> [TAREFA ESCRITA 1]
Copie sem nenhuma alteração as linhas das entradas que vão da linha que contém "Identify the location of the item" até a linha que contém "(273, 297).", incluindo ambas.

> [TEXTO]
Na camiseta (Arquivo JRS) |
Com
este título, o professor Diegues (Antônio Carlos Diegues), abre o volume IV da
Enciclopédia Caiçara:
Caiçaras ou praianos do litoral sudeste
brasileiro raramente aparecem nos arquivos e documentos históricos. É como se
eles nunca tivessem existido e mesmo historiadores locais raramente se referem
a eles, à gente dos sítios. Em alguns dicionários o termo caiçara é associado à
pessoa indolente, preguiçosa. Até documentos recentes que se referem, por
exemplo, à criação de áreas protegidas e reservas naturais em territórios
sabidamente habitados por caiçaras, os ignoram ou, às vezes, os classificam
como “bons selvagens”, pessoas que viveriam imersas na natureza, sem direitos
de cidadania.
Os caiçaras fazem
parte das populações brasileiras pobres e marginalizadas, apesar de terem
mantido relações sociais e econômicas com as cidades da região.

> [TAREFA ESCRITA 2]
Reproduza fielmente a parte do texto sobre os caiçaras que começa nas palavras "Na camiseta (Arquivo" e termina nas palavras "de cidadania.".

> [EXCERTOS DE DADOS]
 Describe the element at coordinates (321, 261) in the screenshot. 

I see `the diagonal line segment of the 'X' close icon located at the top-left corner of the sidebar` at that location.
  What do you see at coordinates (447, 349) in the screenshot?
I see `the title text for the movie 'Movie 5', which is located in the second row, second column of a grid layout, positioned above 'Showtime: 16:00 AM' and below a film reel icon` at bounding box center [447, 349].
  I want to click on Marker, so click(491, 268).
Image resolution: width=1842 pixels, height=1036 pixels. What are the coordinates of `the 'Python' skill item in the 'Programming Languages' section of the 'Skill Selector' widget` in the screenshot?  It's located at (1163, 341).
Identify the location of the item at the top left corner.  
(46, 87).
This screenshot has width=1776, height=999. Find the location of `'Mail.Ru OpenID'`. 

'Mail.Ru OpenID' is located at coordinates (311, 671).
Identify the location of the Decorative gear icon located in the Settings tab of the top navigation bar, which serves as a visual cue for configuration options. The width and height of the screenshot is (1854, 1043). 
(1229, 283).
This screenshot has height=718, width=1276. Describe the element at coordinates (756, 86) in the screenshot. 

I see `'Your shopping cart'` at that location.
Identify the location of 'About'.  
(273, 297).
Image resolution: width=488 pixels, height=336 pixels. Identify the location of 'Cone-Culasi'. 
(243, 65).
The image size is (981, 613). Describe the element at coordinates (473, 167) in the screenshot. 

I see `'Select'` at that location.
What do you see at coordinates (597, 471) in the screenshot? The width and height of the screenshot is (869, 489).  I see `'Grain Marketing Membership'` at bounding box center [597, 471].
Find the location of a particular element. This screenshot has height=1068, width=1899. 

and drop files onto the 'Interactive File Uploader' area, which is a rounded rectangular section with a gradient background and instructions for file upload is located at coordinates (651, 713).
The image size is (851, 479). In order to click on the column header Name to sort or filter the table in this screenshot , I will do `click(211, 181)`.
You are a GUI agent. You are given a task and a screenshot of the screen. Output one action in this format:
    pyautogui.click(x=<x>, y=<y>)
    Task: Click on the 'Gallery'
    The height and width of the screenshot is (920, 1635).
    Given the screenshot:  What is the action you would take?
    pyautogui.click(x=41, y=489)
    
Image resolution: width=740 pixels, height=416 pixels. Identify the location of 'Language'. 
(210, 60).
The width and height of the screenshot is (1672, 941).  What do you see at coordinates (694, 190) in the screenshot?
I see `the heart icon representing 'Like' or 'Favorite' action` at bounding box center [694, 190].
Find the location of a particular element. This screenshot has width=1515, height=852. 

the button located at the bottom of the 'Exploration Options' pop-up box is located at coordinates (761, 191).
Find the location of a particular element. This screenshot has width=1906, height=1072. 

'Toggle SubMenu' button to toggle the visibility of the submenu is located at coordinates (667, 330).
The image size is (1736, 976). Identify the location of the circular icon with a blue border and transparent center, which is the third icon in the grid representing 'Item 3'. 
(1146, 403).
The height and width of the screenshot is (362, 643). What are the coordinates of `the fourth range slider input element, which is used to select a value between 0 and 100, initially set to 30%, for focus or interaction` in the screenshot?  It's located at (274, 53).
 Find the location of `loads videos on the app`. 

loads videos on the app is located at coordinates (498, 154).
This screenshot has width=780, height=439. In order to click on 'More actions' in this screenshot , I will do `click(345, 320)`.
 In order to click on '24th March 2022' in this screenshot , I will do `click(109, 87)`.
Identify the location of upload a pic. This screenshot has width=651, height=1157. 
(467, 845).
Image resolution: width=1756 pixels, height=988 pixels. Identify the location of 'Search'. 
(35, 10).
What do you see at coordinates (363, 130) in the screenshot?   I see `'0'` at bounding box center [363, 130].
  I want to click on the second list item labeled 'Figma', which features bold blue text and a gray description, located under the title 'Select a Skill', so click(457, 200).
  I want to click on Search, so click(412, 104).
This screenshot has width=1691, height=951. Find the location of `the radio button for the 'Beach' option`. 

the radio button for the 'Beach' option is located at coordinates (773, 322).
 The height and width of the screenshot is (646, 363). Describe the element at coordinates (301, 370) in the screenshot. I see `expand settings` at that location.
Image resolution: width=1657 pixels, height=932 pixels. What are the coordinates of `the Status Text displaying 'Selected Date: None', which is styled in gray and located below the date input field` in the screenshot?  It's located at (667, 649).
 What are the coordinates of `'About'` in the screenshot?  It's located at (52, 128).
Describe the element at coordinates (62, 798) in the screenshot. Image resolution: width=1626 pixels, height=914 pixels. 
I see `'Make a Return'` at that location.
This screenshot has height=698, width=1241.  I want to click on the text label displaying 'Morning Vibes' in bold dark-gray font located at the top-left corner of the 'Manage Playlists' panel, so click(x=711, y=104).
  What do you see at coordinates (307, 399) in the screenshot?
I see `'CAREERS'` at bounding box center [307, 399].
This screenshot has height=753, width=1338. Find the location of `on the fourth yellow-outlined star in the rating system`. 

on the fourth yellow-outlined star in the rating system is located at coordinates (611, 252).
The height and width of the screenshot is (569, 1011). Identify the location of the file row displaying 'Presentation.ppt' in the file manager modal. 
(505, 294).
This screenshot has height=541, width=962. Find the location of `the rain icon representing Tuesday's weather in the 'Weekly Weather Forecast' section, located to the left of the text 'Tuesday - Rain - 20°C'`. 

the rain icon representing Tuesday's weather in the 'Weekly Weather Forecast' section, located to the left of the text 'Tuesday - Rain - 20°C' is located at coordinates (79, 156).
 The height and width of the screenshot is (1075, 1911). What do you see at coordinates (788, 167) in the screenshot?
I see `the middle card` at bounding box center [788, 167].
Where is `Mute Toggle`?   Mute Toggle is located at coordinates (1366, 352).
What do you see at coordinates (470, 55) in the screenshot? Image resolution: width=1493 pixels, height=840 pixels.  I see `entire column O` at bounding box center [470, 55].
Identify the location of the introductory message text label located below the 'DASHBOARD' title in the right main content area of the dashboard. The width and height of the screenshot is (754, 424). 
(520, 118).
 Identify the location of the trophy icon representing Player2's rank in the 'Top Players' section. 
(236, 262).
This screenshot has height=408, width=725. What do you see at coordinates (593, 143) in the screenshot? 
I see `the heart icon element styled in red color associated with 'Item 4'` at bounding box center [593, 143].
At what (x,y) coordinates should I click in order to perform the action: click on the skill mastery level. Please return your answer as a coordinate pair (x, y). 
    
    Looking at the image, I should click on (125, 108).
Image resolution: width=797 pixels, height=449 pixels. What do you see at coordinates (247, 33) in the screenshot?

> [RESPOSTA ESCRITA 1]
Identify the location of the item at the top left corner.  
(46, 87).
This screenshot has width=1776, height=999. Find the location of `'Mail.Ru OpenID'`. 

'Mail.Ru OpenID' is located at coordinates (311, 671).
Identify the location of the Decorative gear icon located in the Settings tab of the top navigation bar, which serves as a visual cue for configuration options. The width and height of the screenshot is (1854, 1043). 
(1229, 283).
This screenshot has height=718, width=1276. Describe the element at coordinates (756, 86) in the screenshot. 

I see `'Your shopping cart'` at that location.
Identify the location of 'About'.  
(273, 297).

> [RESPOSTA ESCRITA 2]
Na camiseta (Arquivo JRS) |
Com
este título, o professor Diegues (Antônio Carlos Diegues), abre o volume IV da
Enciclopédia Caiçara:
Caiçaras ou praianos do litoral sudeste
brasileiro raramente aparecem nos arquivos e documentos históricos. É como se
eles nunca tivessem existido e mesmo historiadores locais raramente se referem
a eles, à gente dos sítios. Em alguns dicionários o termo caiçara é associado à
pessoa indolente, preguiçosa. Até documentos recentes que se referem, por
exemplo, à criação de áreas protegidas e reservas naturais em territórios
sabidamente habitados por caiçaras, os ignoram ou, às vezes, os classificam
como “bons selvagens”, pessoas que viveriam imersas na natureza, sem direitos
de cidadania.